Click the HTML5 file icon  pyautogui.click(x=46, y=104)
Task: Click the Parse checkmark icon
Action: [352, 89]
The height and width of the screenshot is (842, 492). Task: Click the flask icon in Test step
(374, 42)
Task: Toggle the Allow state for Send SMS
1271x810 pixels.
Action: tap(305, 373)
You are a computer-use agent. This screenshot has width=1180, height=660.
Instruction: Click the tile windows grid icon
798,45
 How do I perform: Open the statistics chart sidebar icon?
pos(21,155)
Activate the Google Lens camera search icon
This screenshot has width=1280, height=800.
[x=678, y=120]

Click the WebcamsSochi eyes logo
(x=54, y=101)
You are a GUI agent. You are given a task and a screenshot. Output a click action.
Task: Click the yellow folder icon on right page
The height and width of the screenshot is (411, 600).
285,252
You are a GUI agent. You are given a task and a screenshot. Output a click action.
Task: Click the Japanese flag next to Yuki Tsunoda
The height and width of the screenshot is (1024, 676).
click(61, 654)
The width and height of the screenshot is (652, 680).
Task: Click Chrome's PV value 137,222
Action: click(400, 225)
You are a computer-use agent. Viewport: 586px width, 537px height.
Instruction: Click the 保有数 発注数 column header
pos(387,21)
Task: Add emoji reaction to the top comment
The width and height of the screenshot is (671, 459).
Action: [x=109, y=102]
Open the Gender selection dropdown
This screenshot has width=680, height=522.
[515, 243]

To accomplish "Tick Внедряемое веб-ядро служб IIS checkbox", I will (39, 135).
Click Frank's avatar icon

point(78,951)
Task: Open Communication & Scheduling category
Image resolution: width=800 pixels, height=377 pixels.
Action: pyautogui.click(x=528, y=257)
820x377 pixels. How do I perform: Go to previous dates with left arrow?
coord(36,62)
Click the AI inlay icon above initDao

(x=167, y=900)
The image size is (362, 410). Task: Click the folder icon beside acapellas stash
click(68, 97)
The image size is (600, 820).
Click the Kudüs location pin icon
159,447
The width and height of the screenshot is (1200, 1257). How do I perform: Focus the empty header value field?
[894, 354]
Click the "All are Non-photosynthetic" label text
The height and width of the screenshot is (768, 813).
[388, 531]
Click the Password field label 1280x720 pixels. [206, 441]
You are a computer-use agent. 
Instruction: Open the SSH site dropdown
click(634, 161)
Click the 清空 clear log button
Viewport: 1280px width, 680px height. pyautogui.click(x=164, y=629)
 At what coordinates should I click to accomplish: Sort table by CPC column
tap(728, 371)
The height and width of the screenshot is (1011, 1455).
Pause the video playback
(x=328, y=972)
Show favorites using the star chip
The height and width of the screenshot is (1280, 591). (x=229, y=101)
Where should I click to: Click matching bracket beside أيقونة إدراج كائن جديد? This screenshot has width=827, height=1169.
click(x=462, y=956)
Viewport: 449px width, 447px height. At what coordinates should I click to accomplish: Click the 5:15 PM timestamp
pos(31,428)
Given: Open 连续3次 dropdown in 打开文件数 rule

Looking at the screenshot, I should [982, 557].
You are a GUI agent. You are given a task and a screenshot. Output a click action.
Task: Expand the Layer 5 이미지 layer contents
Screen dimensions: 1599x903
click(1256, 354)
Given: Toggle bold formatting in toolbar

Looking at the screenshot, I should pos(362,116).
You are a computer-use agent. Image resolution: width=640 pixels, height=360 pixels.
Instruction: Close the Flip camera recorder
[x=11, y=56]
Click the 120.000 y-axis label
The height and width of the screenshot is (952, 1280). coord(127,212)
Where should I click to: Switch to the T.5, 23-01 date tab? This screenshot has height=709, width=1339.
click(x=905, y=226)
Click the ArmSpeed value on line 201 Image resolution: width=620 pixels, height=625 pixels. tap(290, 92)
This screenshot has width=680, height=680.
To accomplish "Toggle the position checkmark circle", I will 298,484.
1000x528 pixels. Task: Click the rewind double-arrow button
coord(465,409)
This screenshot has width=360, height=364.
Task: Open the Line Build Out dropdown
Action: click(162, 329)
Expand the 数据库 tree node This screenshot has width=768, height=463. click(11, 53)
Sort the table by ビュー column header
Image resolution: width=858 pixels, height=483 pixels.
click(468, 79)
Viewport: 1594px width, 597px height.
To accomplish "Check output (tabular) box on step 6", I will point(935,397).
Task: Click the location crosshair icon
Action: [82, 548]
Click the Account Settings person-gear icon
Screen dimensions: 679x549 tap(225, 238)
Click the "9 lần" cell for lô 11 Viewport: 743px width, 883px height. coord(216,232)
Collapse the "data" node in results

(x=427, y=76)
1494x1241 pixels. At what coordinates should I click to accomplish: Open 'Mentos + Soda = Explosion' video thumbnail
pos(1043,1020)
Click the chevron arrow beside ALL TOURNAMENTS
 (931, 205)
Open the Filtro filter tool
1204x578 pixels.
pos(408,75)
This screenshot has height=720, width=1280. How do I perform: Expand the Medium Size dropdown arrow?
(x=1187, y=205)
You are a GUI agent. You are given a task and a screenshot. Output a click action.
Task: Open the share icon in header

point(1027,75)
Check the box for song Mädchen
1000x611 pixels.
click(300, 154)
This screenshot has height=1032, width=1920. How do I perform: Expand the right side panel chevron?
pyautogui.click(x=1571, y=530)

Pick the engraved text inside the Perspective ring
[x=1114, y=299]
+++++
* [WHAT YOU HAVE TO DO]:
Repeat the records above line by line, from the first line through the line that contains "You are a computer-use agent. Viewport: 586px".

* [RESPONSE]:
Click the HTML5 file icon  pyautogui.click(x=46, y=104)
Task: Click the Parse checkmark icon
Action: [352, 89]
The height and width of the screenshot is (842, 492). Task: Click the flask icon in Test step
(374, 42)
Task: Toggle the Allow state for Send SMS
1271x810 pixels.
Action: tap(305, 373)
You are a computer-use agent. This screenshot has width=1180, height=660.
Instruction: Click the tile windows grid icon
798,45
 How do I perform: Open the statistics chart sidebar icon?
pos(21,155)
Activate the Google Lens camera search icon
This screenshot has width=1280, height=800.
[x=678, y=120]

Click the WebcamsSochi eyes logo
(x=54, y=101)
You are a GUI agent. You are given a task and a screenshot. Output a click action.
Task: Click the yellow folder icon on right page
The height and width of the screenshot is (411, 600).
285,252
You are a GUI agent. You are given a task and a screenshot. Output a click action.
Task: Click the Japanese flag next to Yuki Tsunoda
The height and width of the screenshot is (1024, 676).
click(61, 654)
The width and height of the screenshot is (652, 680).
Task: Click Chrome's PV value 137,222
Action: click(400, 225)
You are a computer-use agent. Viewport: 586px width, 537px height.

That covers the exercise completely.